Azione richiesta ->
Indica chi è il presidente della Società italiana di neuropsicofarmacologia secondo il testo sul negazionismo.

«Il negazionismo è una condizione di sdegno, nell’ambito di una cultura narcisistica, che induce a non sopportare le indicazioni della scienza. Quello che noi vediamo è che di fronte alla scienza e alla ragione vi è un marcato rifiuto, quando invece proprio ragione e scienza sono la base della nostra civiltà e di quello che noi chiamiamo umanesimo. Diventiamo più umani nel momento in cui rispettiamo la ragione e i principi a cui la civiltà europea ancora oggi si ispira: quelli della rivoluzione cognitiva e della rivoluzione francese». A spiegare il fenomeno del negazionismo è Claudio Mencacci, psichiatra e presidente della Società italiana di neuropsicofarmacologia (Sinpf). «Dal punto di vista psichico, invece – spiega lo psichiatra – il negazionismo è un meccanismo difensivo dalla paura e dall’angoscia arcaico, primordiale e molto tenace. E’ una condizione per la quale il negazionista, facendo uno sforzo enorme, si oppone alla realtà dei fatti e ha bisogno di trovare chi la pensa come lui, perchè non può tollerare una condizione diversa, che proviene dalla ragione. Nei confronti della paura noi possiamo attivare dei sistemi cognitivi che ci permettano di affrontarla. La maniera che noi consideriamo più evoluta è di attuare protezioni da questa paura per cercare di sopravvivere a essa». Ma il negazionismo non è una scoperta. «E’ un filo rosso – spiega Mencacci – che ormai da molti anni attraversa la Sociologia, la Psicologia e la Clinica psichiatrica. Sostanzialmente è un costante attacco all’intellettualismo e nasce dalla convinzione che la mia ignoranza valga quanto la tua conoscenza».
Praticamente un attacco alla scienza in una società che volutamente preferisce la disinformazione. «In questo – dice Mencacci – la scienza ha delle colpe perchè ha dato molte illusioni ma, al contempo è lo psicologo chiarisce che in questo momento chi nega l’esistenza del virus lo fa in maniera arcaica e totale. Quindi, di fatto, non solo espone se stesso ma anche il prosismo al rischio del contagio. «Il grido della loro libertà – ribadisce Mencacci – diventa la condanna per gli altri ad ammalarsi, perchè queste persone non rispettano le indicazioni che provengono dalla scienza». Ma cosa succede se in tempi di pandemia da Covid 19 un negazionista contrae il virus? «In base alla sintomatologia – spiega l’esperto – avremo dei negazionisti pentiti, costretti dalla realtà a prendere atto. Tuttavia, il negazionista è alla ricerca costante di un colpevole. Procedendo con un tentativo di riattualizzazione di un mondo fatto di fantasmi e di paure, un mondo medioevale e preilluminista, fatto di subordinazione mentale».

Voci estratte
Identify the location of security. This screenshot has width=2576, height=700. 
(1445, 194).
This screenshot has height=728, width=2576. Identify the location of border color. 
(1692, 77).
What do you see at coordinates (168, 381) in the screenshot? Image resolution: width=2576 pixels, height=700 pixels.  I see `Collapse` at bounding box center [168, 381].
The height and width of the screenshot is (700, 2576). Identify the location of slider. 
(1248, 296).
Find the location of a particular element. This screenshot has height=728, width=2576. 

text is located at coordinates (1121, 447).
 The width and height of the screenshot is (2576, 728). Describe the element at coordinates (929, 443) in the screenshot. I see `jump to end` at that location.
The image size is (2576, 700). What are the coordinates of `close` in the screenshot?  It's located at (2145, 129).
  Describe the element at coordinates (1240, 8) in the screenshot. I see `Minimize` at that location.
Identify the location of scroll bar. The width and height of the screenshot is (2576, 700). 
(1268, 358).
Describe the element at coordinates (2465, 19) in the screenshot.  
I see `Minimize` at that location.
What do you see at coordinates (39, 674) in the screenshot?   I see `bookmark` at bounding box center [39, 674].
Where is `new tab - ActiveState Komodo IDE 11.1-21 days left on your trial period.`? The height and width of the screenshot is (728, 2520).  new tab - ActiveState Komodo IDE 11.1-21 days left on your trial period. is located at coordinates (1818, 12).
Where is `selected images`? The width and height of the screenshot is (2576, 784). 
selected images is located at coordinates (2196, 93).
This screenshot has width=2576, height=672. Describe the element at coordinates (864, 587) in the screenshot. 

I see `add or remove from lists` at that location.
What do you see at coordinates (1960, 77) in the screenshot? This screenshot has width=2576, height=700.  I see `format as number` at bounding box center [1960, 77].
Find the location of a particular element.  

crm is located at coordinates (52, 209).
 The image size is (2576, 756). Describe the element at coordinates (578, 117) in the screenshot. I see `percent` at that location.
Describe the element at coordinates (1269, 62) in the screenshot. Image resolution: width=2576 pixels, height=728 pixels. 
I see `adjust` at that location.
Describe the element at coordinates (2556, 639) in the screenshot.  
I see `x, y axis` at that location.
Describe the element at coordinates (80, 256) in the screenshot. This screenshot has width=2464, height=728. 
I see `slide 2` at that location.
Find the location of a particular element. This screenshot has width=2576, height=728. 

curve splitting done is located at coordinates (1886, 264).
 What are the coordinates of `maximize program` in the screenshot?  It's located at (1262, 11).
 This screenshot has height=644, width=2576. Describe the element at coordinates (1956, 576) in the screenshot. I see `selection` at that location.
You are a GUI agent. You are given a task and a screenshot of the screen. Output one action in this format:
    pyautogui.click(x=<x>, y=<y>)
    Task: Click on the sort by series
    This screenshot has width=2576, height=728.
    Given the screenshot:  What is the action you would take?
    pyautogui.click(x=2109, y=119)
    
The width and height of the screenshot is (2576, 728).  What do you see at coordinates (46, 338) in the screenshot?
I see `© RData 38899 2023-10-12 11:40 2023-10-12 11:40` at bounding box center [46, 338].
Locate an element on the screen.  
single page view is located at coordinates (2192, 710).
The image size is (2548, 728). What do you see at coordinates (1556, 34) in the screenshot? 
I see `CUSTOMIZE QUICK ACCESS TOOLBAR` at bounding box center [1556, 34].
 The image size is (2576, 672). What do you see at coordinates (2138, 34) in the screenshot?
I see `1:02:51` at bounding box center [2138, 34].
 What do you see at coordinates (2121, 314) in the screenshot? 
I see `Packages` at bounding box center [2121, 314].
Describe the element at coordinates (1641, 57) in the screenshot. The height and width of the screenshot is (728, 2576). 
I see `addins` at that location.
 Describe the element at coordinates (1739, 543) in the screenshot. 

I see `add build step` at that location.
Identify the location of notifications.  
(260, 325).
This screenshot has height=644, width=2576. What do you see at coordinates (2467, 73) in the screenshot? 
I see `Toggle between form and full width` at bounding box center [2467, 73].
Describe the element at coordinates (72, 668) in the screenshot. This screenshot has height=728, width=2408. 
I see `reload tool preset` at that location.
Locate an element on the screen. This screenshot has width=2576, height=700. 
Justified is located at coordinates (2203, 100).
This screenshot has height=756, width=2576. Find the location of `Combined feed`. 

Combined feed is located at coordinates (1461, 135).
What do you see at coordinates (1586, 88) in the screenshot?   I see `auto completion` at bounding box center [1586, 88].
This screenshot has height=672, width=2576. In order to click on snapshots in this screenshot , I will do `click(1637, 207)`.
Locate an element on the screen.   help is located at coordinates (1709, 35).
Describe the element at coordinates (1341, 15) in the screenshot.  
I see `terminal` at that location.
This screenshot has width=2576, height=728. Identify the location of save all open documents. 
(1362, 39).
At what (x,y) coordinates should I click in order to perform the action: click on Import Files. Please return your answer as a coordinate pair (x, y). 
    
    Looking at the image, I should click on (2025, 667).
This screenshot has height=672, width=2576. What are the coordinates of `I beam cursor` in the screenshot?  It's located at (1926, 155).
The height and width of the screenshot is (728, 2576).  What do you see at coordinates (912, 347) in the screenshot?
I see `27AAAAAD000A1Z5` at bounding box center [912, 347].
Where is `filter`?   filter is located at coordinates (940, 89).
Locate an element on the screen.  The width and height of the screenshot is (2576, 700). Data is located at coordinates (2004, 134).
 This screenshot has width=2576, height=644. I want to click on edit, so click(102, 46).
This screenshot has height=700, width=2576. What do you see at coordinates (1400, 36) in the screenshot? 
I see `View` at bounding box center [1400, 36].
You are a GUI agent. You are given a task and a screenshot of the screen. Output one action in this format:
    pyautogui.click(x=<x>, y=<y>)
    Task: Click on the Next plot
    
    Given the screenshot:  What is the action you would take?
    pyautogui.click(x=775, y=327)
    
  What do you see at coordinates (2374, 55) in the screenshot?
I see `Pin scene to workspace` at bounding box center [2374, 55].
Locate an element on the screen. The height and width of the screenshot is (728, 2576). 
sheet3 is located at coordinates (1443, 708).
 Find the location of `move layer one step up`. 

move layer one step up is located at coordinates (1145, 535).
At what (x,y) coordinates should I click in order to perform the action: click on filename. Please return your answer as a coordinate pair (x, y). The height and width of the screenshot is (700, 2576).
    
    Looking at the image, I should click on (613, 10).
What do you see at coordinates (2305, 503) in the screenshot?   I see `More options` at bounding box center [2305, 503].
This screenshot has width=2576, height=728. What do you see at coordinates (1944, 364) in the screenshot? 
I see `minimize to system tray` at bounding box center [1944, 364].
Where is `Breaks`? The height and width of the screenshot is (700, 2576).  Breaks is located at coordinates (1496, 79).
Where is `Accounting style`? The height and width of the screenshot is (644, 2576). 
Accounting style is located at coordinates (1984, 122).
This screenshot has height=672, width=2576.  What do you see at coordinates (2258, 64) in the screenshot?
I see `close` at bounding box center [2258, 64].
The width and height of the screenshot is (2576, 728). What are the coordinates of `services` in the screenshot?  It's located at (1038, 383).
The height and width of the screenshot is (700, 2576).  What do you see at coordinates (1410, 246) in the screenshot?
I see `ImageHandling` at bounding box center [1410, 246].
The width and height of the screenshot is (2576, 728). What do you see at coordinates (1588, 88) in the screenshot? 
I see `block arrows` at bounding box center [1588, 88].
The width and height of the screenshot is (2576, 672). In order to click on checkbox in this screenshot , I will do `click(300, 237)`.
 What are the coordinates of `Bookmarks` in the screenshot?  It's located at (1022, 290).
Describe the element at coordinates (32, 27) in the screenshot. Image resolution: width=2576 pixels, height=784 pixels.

Soluzione ->
Claudio Mencacci, psichiatra.